# 任务目标:
• 1. 请将参考原文中"LL qpow(LL a, LL"与"qpow(x, mod - 2)"之间的文字原样抄写下来，首尾两处均包括在内。
• 2. 参考原文里，作者调试了30分钟是由什么问题导致的？
• 3. 参考原文的代码中用 const 定义了哪些常量？写出全部常量名。

***** 参考原文

杂题练习10.10

高三狗还要考noip实在是太惨了，班主任不给停课，只有晚自习溜到机房练练题，整理一下

每天在vj上拉个比赛自己打……想着都心酸

长度为n的正整数构成的数列{an}积为m，求这样的数列有多少个，答案mod1000000007

将m分解，对于m的一个质因子p，假设其次数为b，因为任意ai必然是m的因子，所以ai中p的次数必然小于等于b且大于等于0

就相当于是将b个p划分为n个集合，允许为空

取模取少了调了30min……

#include <bits/stdc++.h>
#define LL long long
#define db double
using namespace std;
 
const int MAXN = 500500;
const int MAXE = 400400;
const int INF = 0x3f3f3f3f;
 
template<typename T> inline void CheckMax(T &A, T B) {
	A < B ? A = B : A;
}
 
template<typename T> inline void CheckMin(T &A, T B) {
	A > B ? A = B : A;
}
 
template <typename T> inline void read(T &x) {
    int c = getchar();
    bool f = false;
    for (x = 0; !isdigit(c); c = getchar()) {
        if (c == '-') {
            f = true;
        }
    }
    for (; isdigit(c); c = getchar()) {
        x = x * 10 + c - '0';
    }
    if (f) {
        x = -x;
    }
}
 
LL n, m;
LL P[MAXN], cnt;

const LL mod = 1000000007;

LL qpow(LL a, LL b) {
	LL ret = 1;
	while(b) {
		if(b & 1) ret *= a;
		ret %= mod;
		a = a * a % mod;
		b >>= 1;
	}
	return ret;
}

#define inv(x) qpow(x, mod - 2)

**********
***** 数据节选

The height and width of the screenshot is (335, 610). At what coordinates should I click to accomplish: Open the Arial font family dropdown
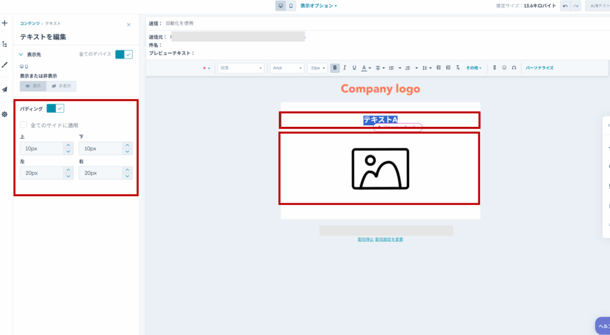[287, 68]

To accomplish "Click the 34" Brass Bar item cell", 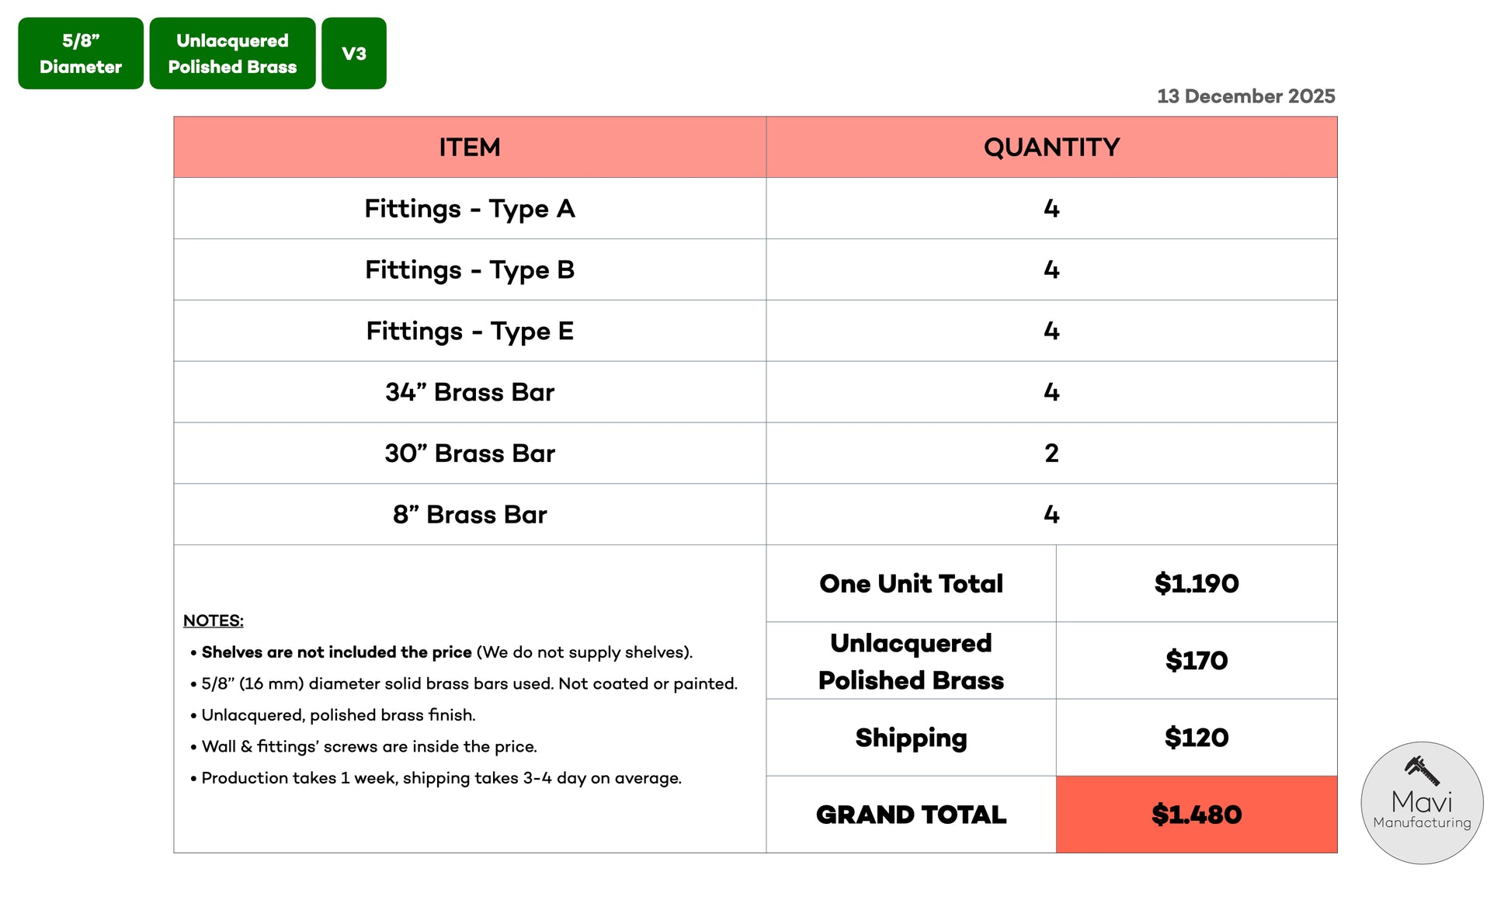I will pyautogui.click(x=469, y=392).
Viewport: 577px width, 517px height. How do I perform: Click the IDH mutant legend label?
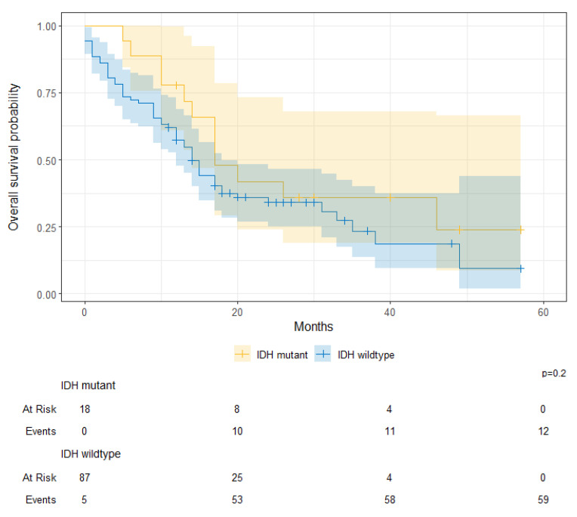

**********

# 逐题解答:
• 1.
LL qpow(LL a, LL b) {
	LL ret = 1;
	while(b) {
		if(b & 1) ret *= a;
		ret %= mod;
		a = a * a % mod;
		b >>= 1;
	}
	return ret;
}

#define inv(x) qpow(x, mod - 2)

• 2. 取模取少了。

• 3. MAXN、MAXE、INF、mod